In 120 years, they put in the atmosphere over 2,500 gigatons of emissions.

It is these legacy emissions that are at the root of the climate crisis we are told the world faces today. But instead of addressing the root causes of the crisis, namely the legacy emissions, we are focusing on contemporary emissions.

Africa cannot afford to abandon the hundreds of billions of barrels of proven crude reserves and hundreds of trillions SCUF of gas in the name of righting wrongs committed by others, especially when those others are still benefitting from the wrong actions they took and they have the capacity to right the wrong without denying others the opportunity to also use the same form of energy to better the lives of their peoples.

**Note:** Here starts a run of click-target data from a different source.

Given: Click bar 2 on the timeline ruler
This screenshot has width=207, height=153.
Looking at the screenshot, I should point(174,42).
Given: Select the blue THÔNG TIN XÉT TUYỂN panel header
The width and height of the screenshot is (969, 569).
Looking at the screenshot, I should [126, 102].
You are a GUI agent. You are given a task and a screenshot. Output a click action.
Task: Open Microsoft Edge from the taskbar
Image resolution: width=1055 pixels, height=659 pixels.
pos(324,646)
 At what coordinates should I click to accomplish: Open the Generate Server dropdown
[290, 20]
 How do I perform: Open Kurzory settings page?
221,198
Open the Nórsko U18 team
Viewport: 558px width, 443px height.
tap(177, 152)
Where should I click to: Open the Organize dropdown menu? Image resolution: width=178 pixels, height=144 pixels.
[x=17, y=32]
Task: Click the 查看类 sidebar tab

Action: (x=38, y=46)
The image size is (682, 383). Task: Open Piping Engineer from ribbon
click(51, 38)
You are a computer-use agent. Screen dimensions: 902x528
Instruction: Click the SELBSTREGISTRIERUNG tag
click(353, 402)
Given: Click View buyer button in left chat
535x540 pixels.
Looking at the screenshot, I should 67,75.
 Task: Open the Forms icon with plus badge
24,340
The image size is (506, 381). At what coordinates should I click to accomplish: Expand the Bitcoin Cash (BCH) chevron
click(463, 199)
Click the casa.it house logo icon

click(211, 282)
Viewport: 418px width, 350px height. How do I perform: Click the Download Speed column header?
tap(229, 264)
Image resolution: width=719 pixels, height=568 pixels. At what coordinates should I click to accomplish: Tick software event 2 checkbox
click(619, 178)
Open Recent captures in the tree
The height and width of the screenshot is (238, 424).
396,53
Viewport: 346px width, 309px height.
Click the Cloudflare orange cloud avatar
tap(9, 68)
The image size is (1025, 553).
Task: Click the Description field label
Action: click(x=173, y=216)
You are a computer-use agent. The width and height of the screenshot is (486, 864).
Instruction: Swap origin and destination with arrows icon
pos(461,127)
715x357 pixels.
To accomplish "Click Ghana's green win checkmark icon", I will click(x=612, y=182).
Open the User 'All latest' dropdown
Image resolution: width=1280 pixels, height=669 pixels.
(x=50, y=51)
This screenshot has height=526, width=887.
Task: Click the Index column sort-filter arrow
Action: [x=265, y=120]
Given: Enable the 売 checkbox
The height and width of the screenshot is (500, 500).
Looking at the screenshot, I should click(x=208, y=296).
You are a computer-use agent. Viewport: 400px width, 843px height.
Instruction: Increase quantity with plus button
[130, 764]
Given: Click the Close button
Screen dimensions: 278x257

As we gather here and at the ICC in the next few days, we should be asking ourselves if the solutions that the developed countries are putting forward to address the climate challenge are the only or best solutions that shall bring justice all.

Put differently, it is imperative on African academics, intellectuals and thought leaders to put on their thinking caps and to see the imperative of a new paradigm shift in the search for solutions to the climate challenge.

For us in APPO, we have put on that cap already. We are looking at a new model for sustaining and growing the African energy industry.

Yesternight, HE Heineken Lokpobiri spoke about the Africa Energy Bank.

I am pleased to say that a decision on the country to host the Headquarters of the Bank shall be taken by the end of the 1st quarter of this year.

And the Bank shall take off by the end of the 1st half of this year.

We invite all people who believe that the oil and gas industry has key roles to play in the global energy mix for the foreseeable future to partner with us in our various projects from the Africa Energy Bank to the Regional Centers of Excellence and the provision of cross border and regional energy infrastructure. One needs not be a member of APPO nor even an African country or investor to be part of the AEB.

Before I conclude, let me once again thank visiting participants from other APPO Member Countries for the cooperation and collaboration that have characterized the new spirit of APPO since the reform.

I thank you for your kind attention.